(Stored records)
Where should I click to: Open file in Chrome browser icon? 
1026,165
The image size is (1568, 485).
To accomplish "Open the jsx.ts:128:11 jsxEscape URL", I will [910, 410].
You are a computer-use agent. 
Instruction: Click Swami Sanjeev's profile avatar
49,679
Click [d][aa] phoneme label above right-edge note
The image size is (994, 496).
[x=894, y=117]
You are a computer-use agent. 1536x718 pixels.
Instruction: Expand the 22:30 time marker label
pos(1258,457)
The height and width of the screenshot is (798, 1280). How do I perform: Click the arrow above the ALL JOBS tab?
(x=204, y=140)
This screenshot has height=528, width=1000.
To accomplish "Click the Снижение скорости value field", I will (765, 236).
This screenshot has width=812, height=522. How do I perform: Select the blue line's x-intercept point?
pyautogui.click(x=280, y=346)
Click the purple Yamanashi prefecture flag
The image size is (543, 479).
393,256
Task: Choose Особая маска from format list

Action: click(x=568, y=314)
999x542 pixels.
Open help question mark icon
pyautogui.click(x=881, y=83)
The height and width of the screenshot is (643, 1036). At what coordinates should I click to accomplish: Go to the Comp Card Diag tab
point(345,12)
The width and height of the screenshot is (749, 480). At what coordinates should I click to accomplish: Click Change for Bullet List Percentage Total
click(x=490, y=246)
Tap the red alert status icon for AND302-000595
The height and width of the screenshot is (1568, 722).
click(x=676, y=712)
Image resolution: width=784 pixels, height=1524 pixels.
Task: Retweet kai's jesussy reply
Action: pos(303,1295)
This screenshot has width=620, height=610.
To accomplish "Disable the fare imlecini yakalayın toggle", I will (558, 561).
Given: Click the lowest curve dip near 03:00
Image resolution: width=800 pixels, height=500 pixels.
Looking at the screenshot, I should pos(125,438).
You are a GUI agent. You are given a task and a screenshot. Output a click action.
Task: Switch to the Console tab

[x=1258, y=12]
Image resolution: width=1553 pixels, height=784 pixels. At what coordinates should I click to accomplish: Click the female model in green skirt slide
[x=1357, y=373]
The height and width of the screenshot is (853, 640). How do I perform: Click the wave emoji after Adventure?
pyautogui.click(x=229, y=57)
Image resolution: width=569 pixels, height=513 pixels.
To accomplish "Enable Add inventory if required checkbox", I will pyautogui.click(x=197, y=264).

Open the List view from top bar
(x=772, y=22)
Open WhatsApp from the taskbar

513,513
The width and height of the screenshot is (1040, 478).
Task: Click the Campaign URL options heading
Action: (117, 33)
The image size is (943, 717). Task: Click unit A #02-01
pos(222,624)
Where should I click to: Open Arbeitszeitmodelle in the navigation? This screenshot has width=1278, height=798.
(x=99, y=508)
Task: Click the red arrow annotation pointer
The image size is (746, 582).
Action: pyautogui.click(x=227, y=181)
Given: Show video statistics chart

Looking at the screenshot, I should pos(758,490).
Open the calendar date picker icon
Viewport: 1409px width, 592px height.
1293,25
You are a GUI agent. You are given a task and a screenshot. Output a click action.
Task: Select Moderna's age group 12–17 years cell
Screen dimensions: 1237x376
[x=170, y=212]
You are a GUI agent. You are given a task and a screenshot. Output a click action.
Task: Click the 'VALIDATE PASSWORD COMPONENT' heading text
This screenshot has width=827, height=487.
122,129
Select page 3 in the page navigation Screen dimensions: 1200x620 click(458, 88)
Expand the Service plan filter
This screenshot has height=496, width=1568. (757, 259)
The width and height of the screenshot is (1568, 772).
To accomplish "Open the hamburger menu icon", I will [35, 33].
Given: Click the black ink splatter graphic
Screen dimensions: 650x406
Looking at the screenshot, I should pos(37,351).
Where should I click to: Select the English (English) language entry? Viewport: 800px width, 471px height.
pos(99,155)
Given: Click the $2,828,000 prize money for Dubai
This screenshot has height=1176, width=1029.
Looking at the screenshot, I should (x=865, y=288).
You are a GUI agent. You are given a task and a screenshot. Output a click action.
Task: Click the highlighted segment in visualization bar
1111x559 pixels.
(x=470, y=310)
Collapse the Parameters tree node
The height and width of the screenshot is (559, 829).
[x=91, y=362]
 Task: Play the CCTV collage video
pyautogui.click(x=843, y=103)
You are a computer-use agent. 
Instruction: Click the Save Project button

● What the exercise asks:
Write all the entries again precisely as they were given.

● Task response:
Where should I click to: Open file in Chrome browser icon? 
1026,165
The image size is (1568, 485).
To accomplish "Open the jsx.ts:128:11 jsxEscape URL", I will [910, 410].
You are a computer-use agent. 
Instruction: Click Swami Sanjeev's profile avatar
49,679
Click [d][aa] phoneme label above right-edge note
The image size is (994, 496).
[x=894, y=117]
You are a computer-use agent. 1536x718 pixels.
Instruction: Expand the 22:30 time marker label
pos(1258,457)
The height and width of the screenshot is (798, 1280). How do I perform: Click the arrow above the ALL JOBS tab?
(x=204, y=140)
This screenshot has height=528, width=1000.
To accomplish "Click the Снижение скорости value field", I will (765, 236).
This screenshot has width=812, height=522. How do I perform: Select the blue line's x-intercept point?
pyautogui.click(x=280, y=346)
Click the purple Yamanashi prefecture flag
The image size is (543, 479).
393,256
Task: Choose Особая маска from format list

Action: click(x=568, y=314)
999x542 pixels.
Open help question mark icon
pyautogui.click(x=881, y=83)
The height and width of the screenshot is (643, 1036). At what coordinates should I click to accomplish: Go to the Comp Card Diag tab
point(345,12)
The width and height of the screenshot is (749, 480). At what coordinates should I click to accomplish: Click Change for Bullet List Percentage Total
click(x=490, y=246)
Tap the red alert status icon for AND302-000595
The height and width of the screenshot is (1568, 722).
click(x=676, y=712)
Image resolution: width=784 pixels, height=1524 pixels.
Task: Retweet kai's jesussy reply
Action: pos(303,1295)
This screenshot has width=620, height=610.
To accomplish "Disable the fare imlecini yakalayın toggle", I will (558, 561).
Given: Click the lowest curve dip near 03:00
Image resolution: width=800 pixels, height=500 pixels.
Looking at the screenshot, I should pos(125,438).
You are a GUI agent. You are given a task and a screenshot. Output a click action.
Task: Switch to the Console tab

[x=1258, y=12]
Image resolution: width=1553 pixels, height=784 pixels. At what coordinates should I click to accomplish: Click the female model in green skirt slide
[x=1357, y=373]
The height and width of the screenshot is (853, 640). How do I perform: Click the wave emoji after Adventure?
pyautogui.click(x=229, y=57)
Image resolution: width=569 pixels, height=513 pixels.
To accomplish "Enable Add inventory if required checkbox", I will pyautogui.click(x=197, y=264).

Open the List view from top bar
(x=772, y=22)
Open WhatsApp from the taskbar

513,513
The width and height of the screenshot is (1040, 478).
Task: Click the Campaign URL options heading
Action: (117, 33)
The image size is (943, 717). Task: Click unit A #02-01
pos(222,624)
Where should I click to: Open Arbeitszeitmodelle in the navigation? This screenshot has width=1278, height=798.
(x=99, y=508)
Task: Click the red arrow annotation pointer
The image size is (746, 582).
Action: pyautogui.click(x=227, y=181)
Given: Show video statistics chart

Looking at the screenshot, I should pos(758,490).
Open the calendar date picker icon
Viewport: 1409px width, 592px height.
1293,25
You are a GUI agent. You are given a task and a screenshot. Output a click action.
Task: Select Moderna's age group 12–17 years cell
Screen dimensions: 1237x376
[x=170, y=212]
You are a GUI agent. You are given a task and a screenshot. Output a click action.
Task: Click the 'VALIDATE PASSWORD COMPONENT' heading text
This screenshot has width=827, height=487.
122,129
Select page 3 in the page navigation Screen dimensions: 1200x620 click(458, 88)
Expand the Service plan filter
This screenshot has height=496, width=1568. (757, 259)
The width and height of the screenshot is (1568, 772).
To accomplish "Open the hamburger menu icon", I will [35, 33].
Given: Click the black ink splatter graphic
Screen dimensions: 650x406
Looking at the screenshot, I should pos(37,351).
Where should I click to: Select the English (English) language entry? Viewport: 800px width, 471px height.
pos(99,155)
Given: Click the $2,828,000 prize money for Dubai
This screenshot has height=1176, width=1029.
Looking at the screenshot, I should (x=865, y=288).
You are a GUI agent. You are given a task and a screenshot. Output a click action.
Task: Click the highlighted segment in visualization bar
1111x559 pixels.
(x=470, y=310)
Collapse the Parameters tree node
The height and width of the screenshot is (559, 829).
[x=91, y=362]
 Task: Play the CCTV collage video
pyautogui.click(x=843, y=103)
You are a computer-use agent. 
Instruction: Click the Save Project button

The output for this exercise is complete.